Texture and flowers (July 2020)
Another terminal cluster of flowers (September 2020)

Source: Wilson Bros. Gardens (GA)

Size shipped: #2 pot (measured almost 2')

Planted: In ground, May 2020

First flowering: May 2020


(This plant stayed behind when I moved in 2021; therefore, the following text will receive no further updates.)

The substrate was noticeably loose even shipped straight from the nursery, and the pot had the biggest drainage holes I've ever seen; I guess it's because everyone says that daphnes need excellent drainage. This daphne now lives underneath the dinette window (east side of house, so morning sun but afternoon shade, which is ideal) so that we can open it and let the fragrance in, since daphne fragrance is legendary and this one is claimed to bloom from May to September. (In our first year with us, it actually bloomed from May to November.)

The planting was noteworthy in a few ways. Not the rootball -- that was easy enough to loosen; there were no huge roots on the outside. What struck me about it, rather, was how loosely the trunk seemed connected to almost the entire rest of the rootball; this is the first plant I can remember not trusting to stay in one piece if I lifted it out of the pot by the trunk. Instead I had to lay the pot on its side and slide the whole thing out that way. For the same reason, this is also the first plant I've ever used three stakes on (as low as possible), and to make sure it would stay upright at all, instead of staking strictly to prevent being blown wildly by the wind like with the Edith Bogue magnolia. Without the stakes, this daphne would be able to twirl in a disturbing radius.
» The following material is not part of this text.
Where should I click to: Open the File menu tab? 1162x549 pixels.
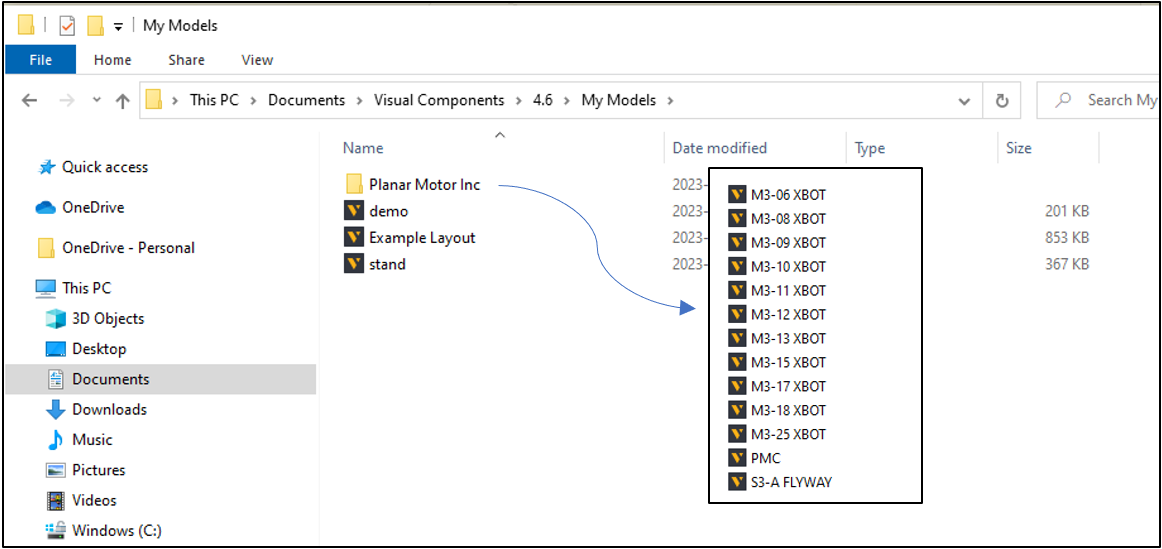tap(41, 60)
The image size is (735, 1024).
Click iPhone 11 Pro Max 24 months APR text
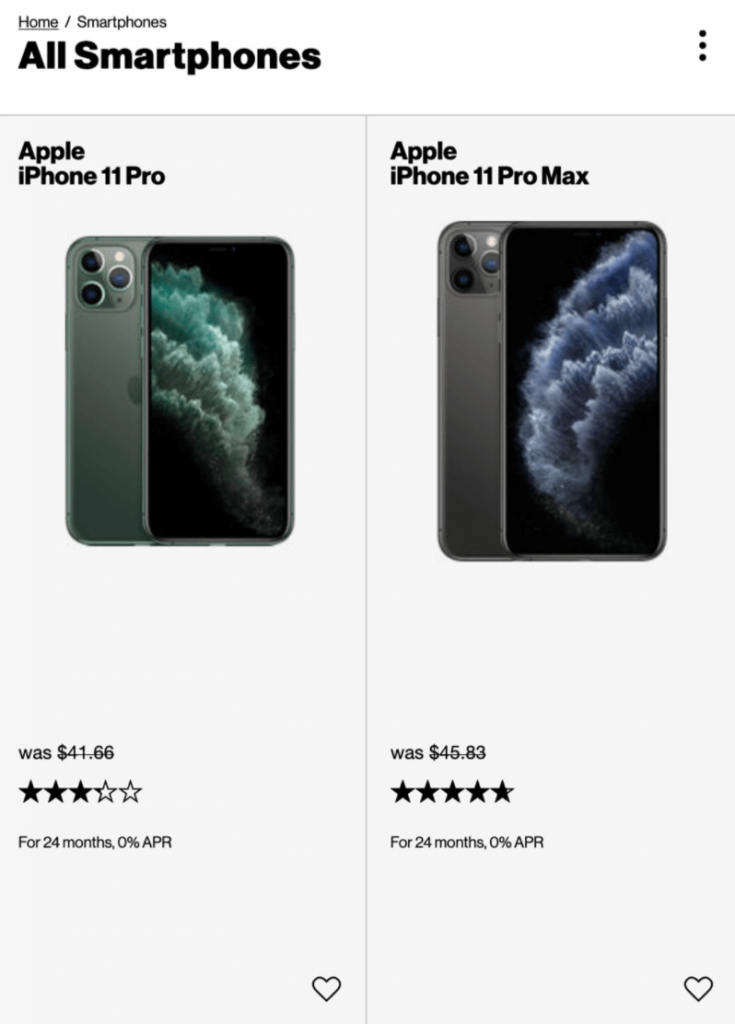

While it's true that by October 2020 this daphne had grown about a foot while also blooming continuously, it also took until October to be able to stay upright without the stakes; this was driven home forcefully by a rainfall in early September resulting in the entire plant flopping away from the house. But all in all, ever since it finally got over its dependence on supplemental watering sometime in the summer, the daphne has been a real star in my yard. On top of that, it has proven mostly immune to the deer that munched a number of my other plants in November 2020 through March 2021; a number of its branches were flattened underneath the winter's huge snow load and those kept all of their leaves, green and healthy as anything, but even those that weren't were not completely stripped bare like the unfortunate hollies (outside the fence) were. Now as long as it doesn't die suddenly and inexplicably like daphnes are notorious for doing...

The daphne's 2021 bloom began in early April, which portends an even longer bloom season than 2020; I'm certainly not complaining. In May, I finally got sick enough of the weak-wooded flopping over to do something about it, severely thinning out the heavier side of the daphne (the branches that had been buried under snow all winter and therefore didn't have their leaves munched by the deer but also were thus even more biased towards flopping over due to being held at that angle by the snow for so long) to redistribute weight, eliminate lion's-tailing as much as possible, and hopefully promote some new growth lower down on each stem to strengthen the wood.
I remain disturbed by the degree to which the roots are able to rock back and forth; it would seem to indicate that the roots haven't grown laterally into the surrounding soil far enough to anchor the daphne properly and, when combined with all the kinked roots growing in odd directions very close to the trunk (which implies that this plant wasn't up-potted fast enough at the nursery), does not inspire me with confidence about the long-term viability of the root system. It makes me wonder if it would be a good idea to grow daphnes in root-pruning containers from the start, so that one wouldn't need to either root prune them at each up-potting (since daphnes are universally agreed to dislike any root disturbance) or live with such obvious root defects.